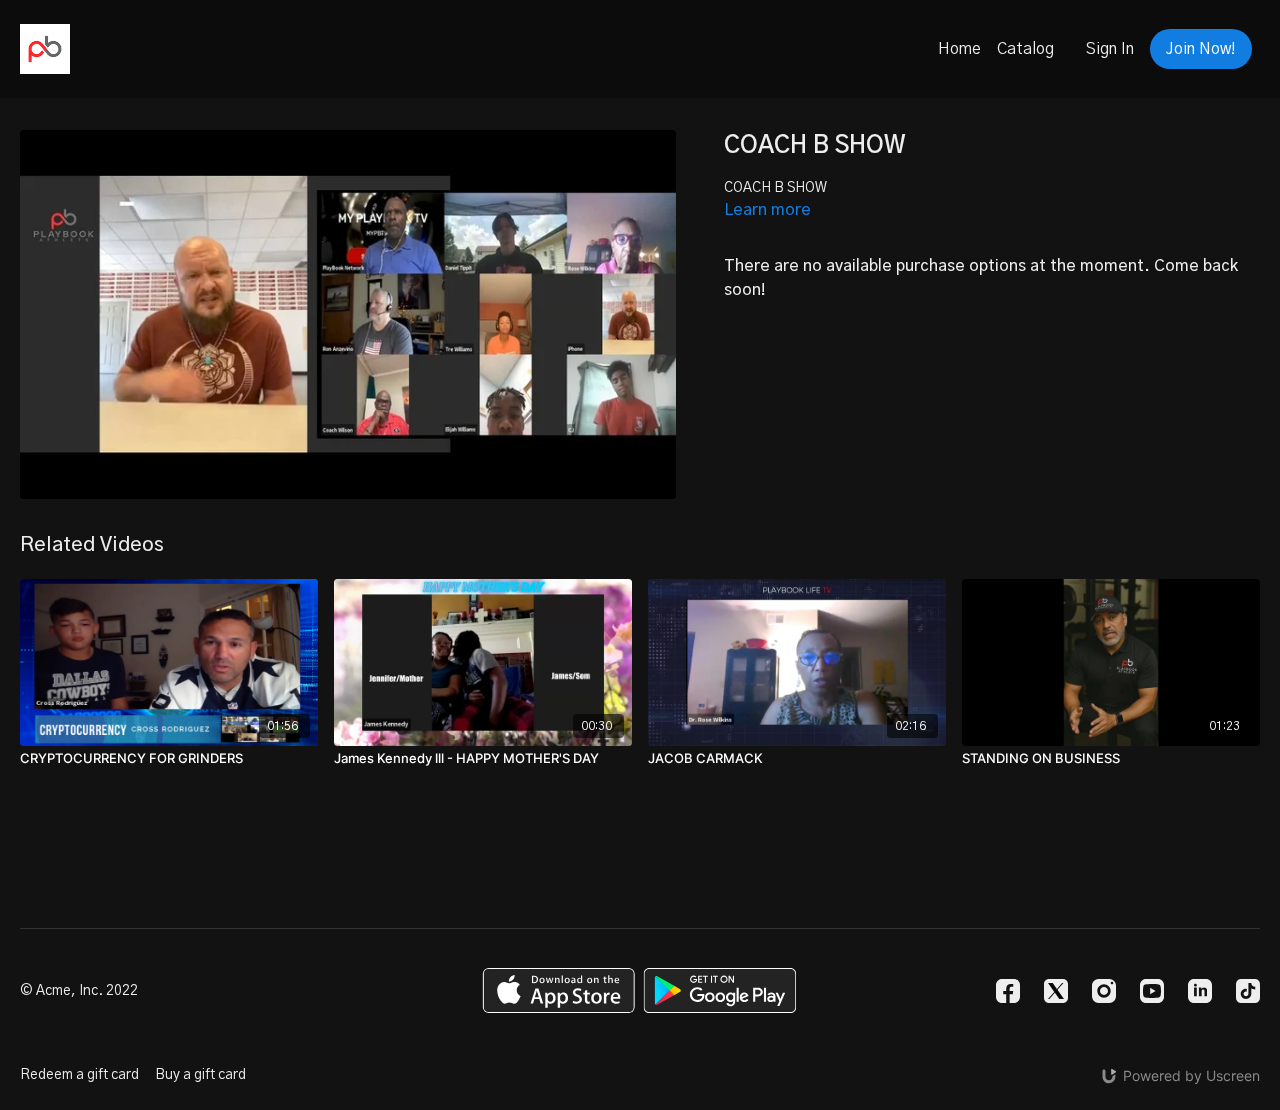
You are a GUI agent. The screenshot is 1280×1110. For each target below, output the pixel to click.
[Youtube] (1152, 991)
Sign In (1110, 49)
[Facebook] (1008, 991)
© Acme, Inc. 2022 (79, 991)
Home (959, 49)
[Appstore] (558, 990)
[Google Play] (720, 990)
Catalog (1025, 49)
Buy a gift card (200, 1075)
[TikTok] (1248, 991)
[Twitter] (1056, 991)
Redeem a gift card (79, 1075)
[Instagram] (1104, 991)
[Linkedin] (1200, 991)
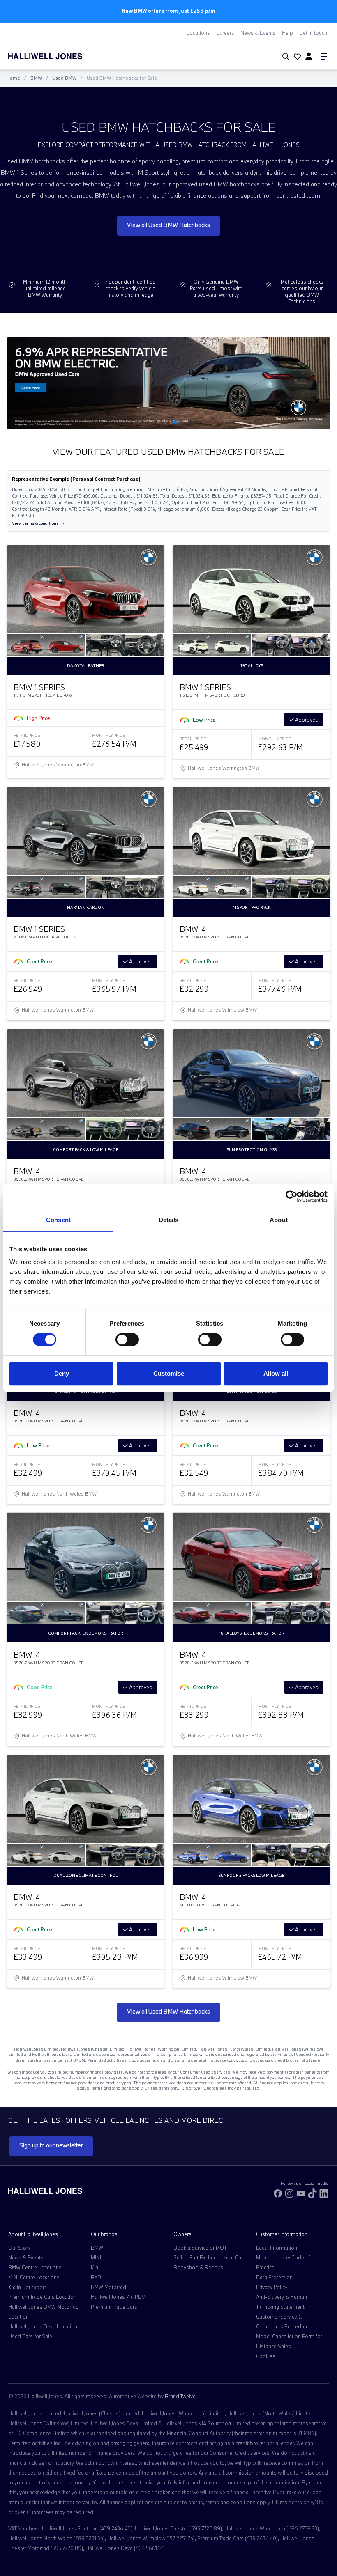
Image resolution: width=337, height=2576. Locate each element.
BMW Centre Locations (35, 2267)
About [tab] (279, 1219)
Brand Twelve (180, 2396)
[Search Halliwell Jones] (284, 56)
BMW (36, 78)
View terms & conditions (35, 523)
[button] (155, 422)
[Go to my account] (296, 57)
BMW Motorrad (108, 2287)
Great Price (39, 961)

==

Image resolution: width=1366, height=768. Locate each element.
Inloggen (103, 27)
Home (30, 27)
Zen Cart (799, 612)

---

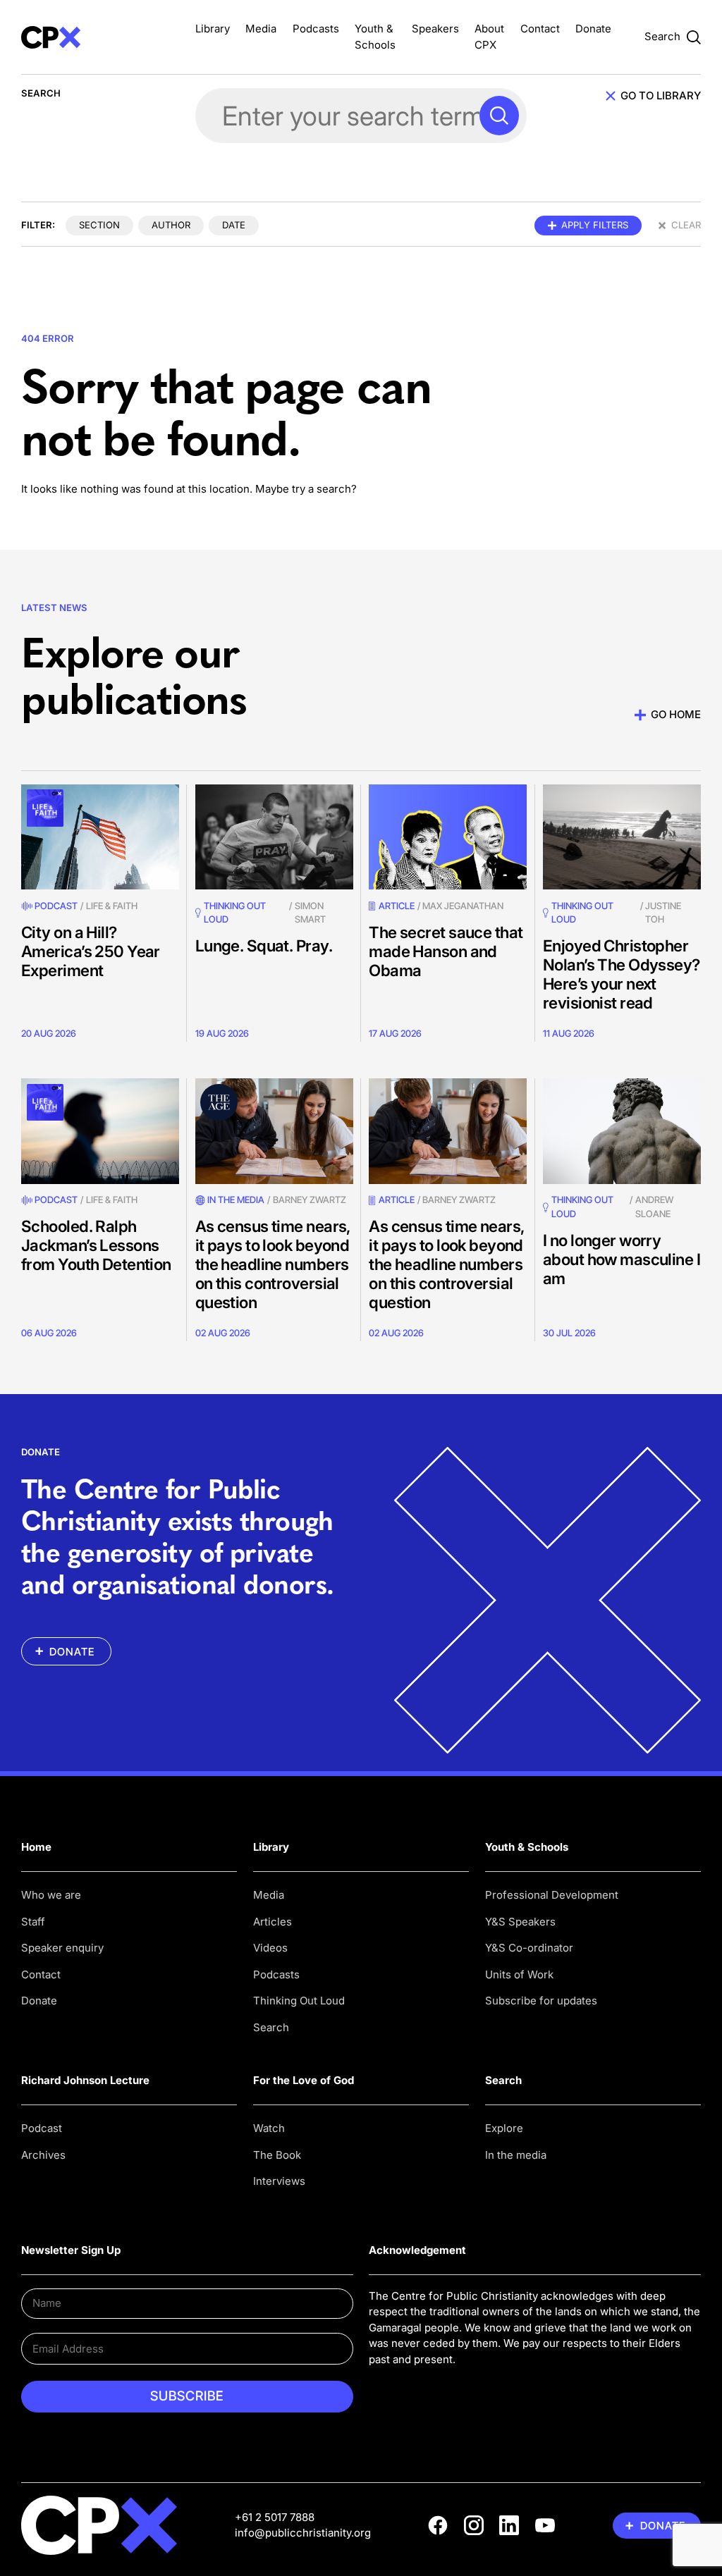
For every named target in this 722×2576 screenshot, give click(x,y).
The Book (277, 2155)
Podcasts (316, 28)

**About this task**: Search the listing above for the string "height" and copy each line that has it.

**Exercise result**:
Image resolution: width=337, height=2576. Locate each element.
Image resolution: width=1366, height=768. Locate each element.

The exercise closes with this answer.